To be fair the economics of hill land is completely bonkers due to the current subsidy system (mainly driven by planting targets) but that’s another discussion altogether.
 

Sid

Member
Livestock Farmer
Location
South Molton
Have someone locally rewilding a farm.
24 scrapes and ponds in 14 acres to mow around.
25 acres of beaver enclosure with ponds and trees, wants that mown.
12 acre field with 14 natural sown oaks mown around.
12 acres of green hay seeded pasture , was done when wet and big ruts everywhere but that's ok because it needs doing.
Of course large margins left no straight lines and no heavy equipment.

They won't like the bill but it will take 3 times as long to mow as normal fields!
 

curlietailz

Member
Arable Farmer
Location
Sedgefield
Have someone locally rewilding a farm.
24 scrapes and ponds in 14 acres to mow around.
25 acres of beaver enclosure with ponds and trees, wants that mown.
12 acre field with 14 natural sown oaks mown around.
12 acres of green hay seeded pasture , was done when wet and big ruts everywhere but that's ok because it needs doing.

■ **Entries**:
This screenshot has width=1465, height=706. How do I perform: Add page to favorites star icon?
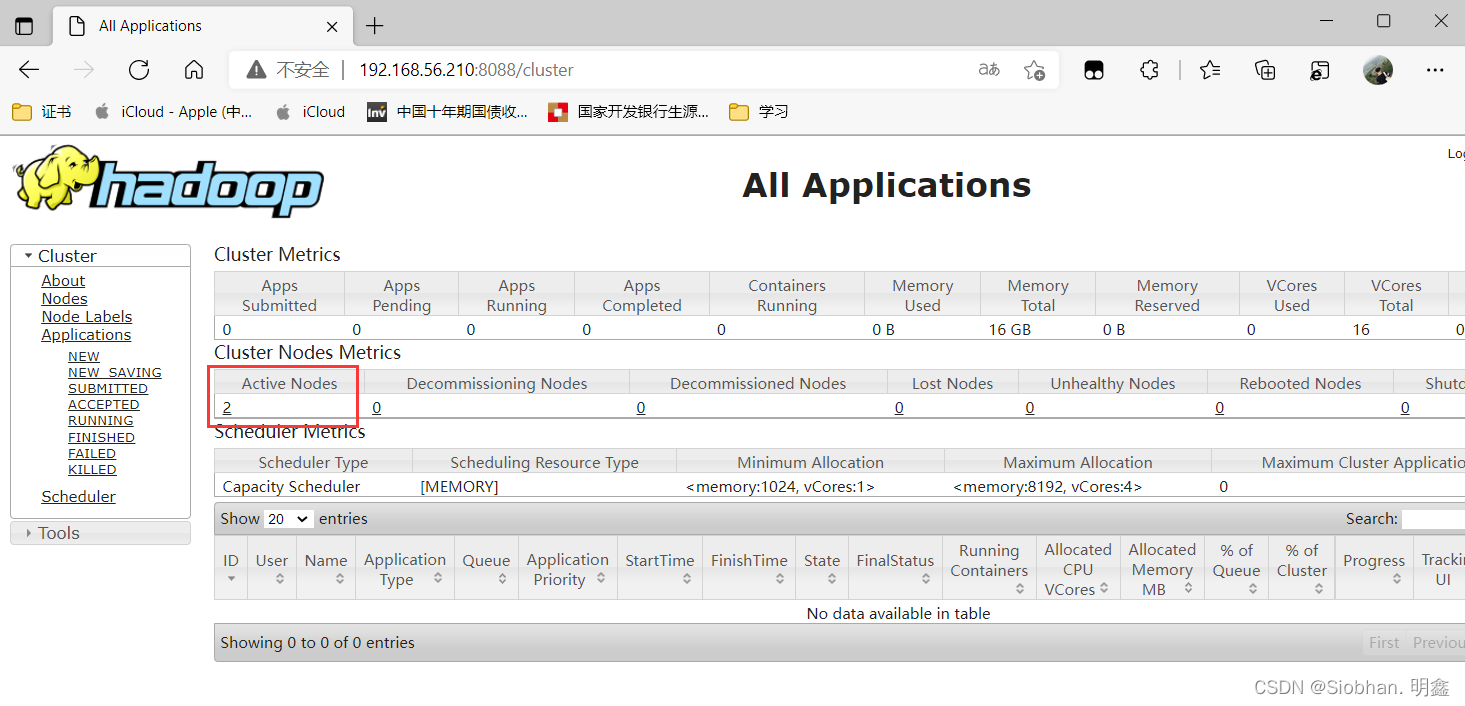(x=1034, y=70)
---
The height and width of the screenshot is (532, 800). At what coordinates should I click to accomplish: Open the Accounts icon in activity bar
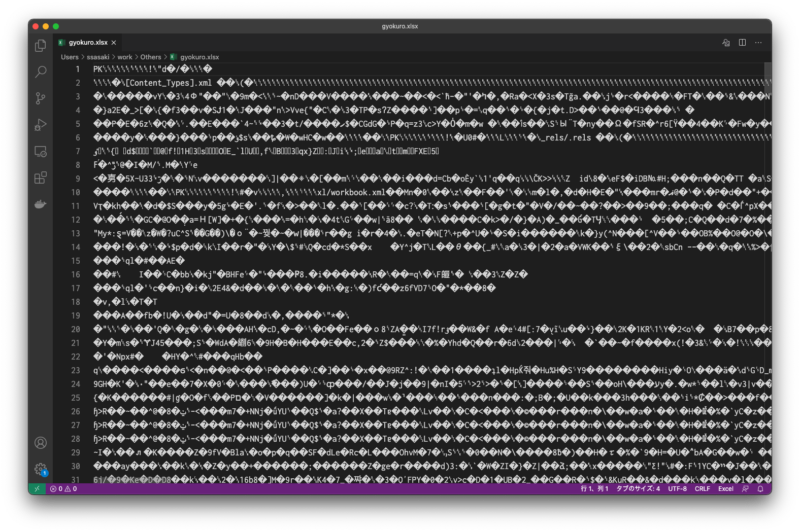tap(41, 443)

■ **Required work**:
(a) Copy out everything in the forum thread on rewilding from "Of course large" down to "as normal fields!", swapping "heavy equipment" for "large machinery".
(b) Carry on the forum thread on rewilding from the point where it stops.
The entries have no connection to the forum thread on rewilding.

■ **Answers for the exercise**:
(a)
Of course large margins left no straight lines and no large machinery.

They won't like the bill but it will take 3 times as long to mow as normal fields!

(b)
Of course large margins left no straight lines and no heavy equipment.

They won't like the bill but it will take 3 times as long to mow as normal fields!

surely if it’s been rewilded then it shouldn’t be mown ?


( not having a go at you Sid... just a little rant)
I detest incorrect in-vogue words being used liberally such as calling themselves Vegan but wearing a leather belt or having a car with leather seats or eating the occasional chicken nugget
Or Rewilding.....
surely the definition of rewild it to Re-Wild ie to let it all go wild

no human interference.... that means no public access, no topping, no hedge trimming etc

if there is human interference then it becomes managed landscape

grrrrrrrrrr
 

SFI - What % were you taking out of production?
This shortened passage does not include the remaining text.